#### [Prompt]
Continue the bug report below about TIFF files as Mac OS X bundle icons, picking up after its last line.

#### [Supplied text]
··········

Report-an-Apple-bug Friday! 4

2006-02-24 23:59:00 -08:00

I couldn’t remember on Friday what it was that I wanted to report. I finally remembered the Saturday afternoon after. so once again, I’m posting it late and forging the date. No rhyme intended.

This bug is TIFF files not supported as bundle icons, an enhancement request. As usual, I did not modify it for the open web except to HTMLize.


Summary:

Mac OS X only accepts IconFamily (icns) files as bundle (e.g. application) icons. Mac OS X should also accept TIFF files, which are more flexible and arguably easier to create (depending on your Terminal-fu).

Steps to Reproduce:

  1. Create a bundle.
  2. Place a TIFF file named “Icon.tiff” in the Contents/Resources subdirectory of the bundle.
  3. In Contents/Info.plist, set CFBundleIconFile to either “Icon.tiff” or “Icon”.

··········

#### [Supplied material]
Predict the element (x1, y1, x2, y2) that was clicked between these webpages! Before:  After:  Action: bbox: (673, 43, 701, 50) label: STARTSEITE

··········

#### [Exercise answer]
Expected Results:

Mac OS X, upon noticing the bundle, recognizes the TIFF file as the bundle’s icon. Finder uses as the bundle’s icon the image from the TIFF whose dimensions most closely match the target icon size defined in View Options.

Actual Results:

The bundle has a generic bundle or application icon.

Regression:

None known.

Notes:

A TIFF file can hold one or more images of any size. TIFF files containing more than one image can be created with the third-party tiffcp utility, or Apple’s tiffutil -cat that is based on tiffcp.

An IconFamily file is limited to five resolutions: 16-pt, 32-pt, 48-pt, 128-pt, and 256-pt. Also, the 256-pt resolution cannot be created with any current software. It is theoretically supported by the operating system, but no current application can create an IconFamily containing a 256-pt image — not even Icon Composer. tiffutil/tiffcp can and will easily add a 256-pt image to a TIFF file, or any other size image.

Besides the obvious MIP-mapping advantages, TIFF also supports compression. Images in a TIFF file can be compressed with JPEG, LZW, or PackBits, among other codecs. IconFamily does not support any compression. So given a TIFF file and an IconFamily file with the same set of images, the TIFF file would likely be smaller with the advantage of compression. This would also help ameliorate the disk-space hit of adding 256-pt images to some bundle icons.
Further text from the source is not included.